Beim engen Rennkalender kannibalisieren sich die Radsport-Events gegenseitig

Vegni muss sich nun damit abfinden, dass fast die komplette Klassikerelite beim traditionsreichen Giro fehlt. Lediglich der Slowake Peter Sagan wird antreten. „Peter ist dreifacher Weltmeister, und als solcher will er auch dem Giro seinen Respekt erweisen“, sagt Teamchef Ralph Denk. „Schon vor dem Lockdown hatten wir entschieden, dass er den Giro fährt.“

Dass andere Rennställe ihre Topstars wegen der Termin­überschneidungen eher nicht an den Start bringen, bedauert Denk – und äußert leise Kritik an der Kalendergestaltung. „Es ist schon ein bisschen schade. Und ich finde es dem Giro gegenüber auch respektlos, dass man alle Klassiker in diese Periode reinpackt“, sagt er. Er sieht aber auch, dass die ganze Situation nicht einfach ist. „Man muss hier überhaupt einmal die UCI loben, die es geschafft hat, dass so viele Rennen tatsächlich noch stattfinden können.“

Ein paar ernsthafte Konkurrenten für das Punktetrikot hat Peter Sagan dann doch noch. Der bergfeste Sprinter Fer­nando Gaviria ist dabei, und Bahnolymopiasieger Elia Viviani sucht nach verkorkster Tour de France eine Revanche. Er ist einer der ganz wenigen Doppelstarter. Die nur zwei Wochen Pause zwischen Tour-Ende und Giro-Start haben Stars wie Pogačar, Roglič, Porte und Uran abgeschreckt. Kein Tourkapitän tritt beim rosa Rennen in dieser Rolle an, keiner möchte sich die spektakulären Blicke auf den Vulkan Ätna am Montag gönnen.

Lediglich der Kolumbianer Miguel Ángel López ist nach Gesamtrang 6 in Paris für Astana nun auch in Palermo dabei – allerdings in einer Helferrolle für den Dänen Jakob Fuglsang. Der könnte mangels exquisiter Besetzung sein erstes GrandTour-Podium erreichen.
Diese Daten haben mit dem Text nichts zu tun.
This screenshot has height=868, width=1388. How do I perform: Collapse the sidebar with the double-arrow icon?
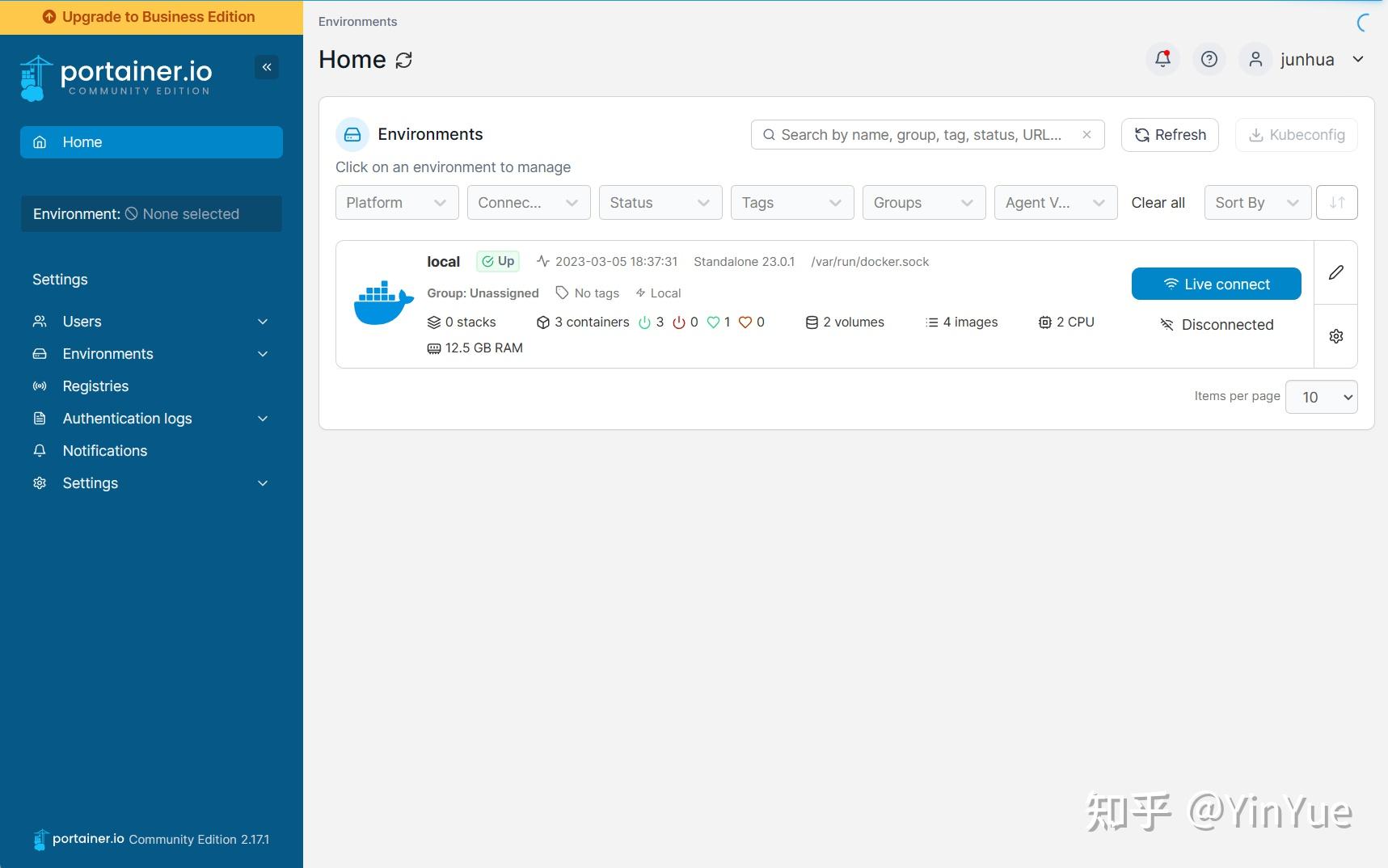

Die Abwertung des Giro überschneidet sich gerade auch mit der ganz offiziellen Degradierung des Giro rosa, des wichtigsten Etappenrennens im Frauenradsport. Dem wurde von der UCI wegen Organisationsmängeln und zu wenig TV-Berichterstattung für 2021 der WorldTour-Status entzogen.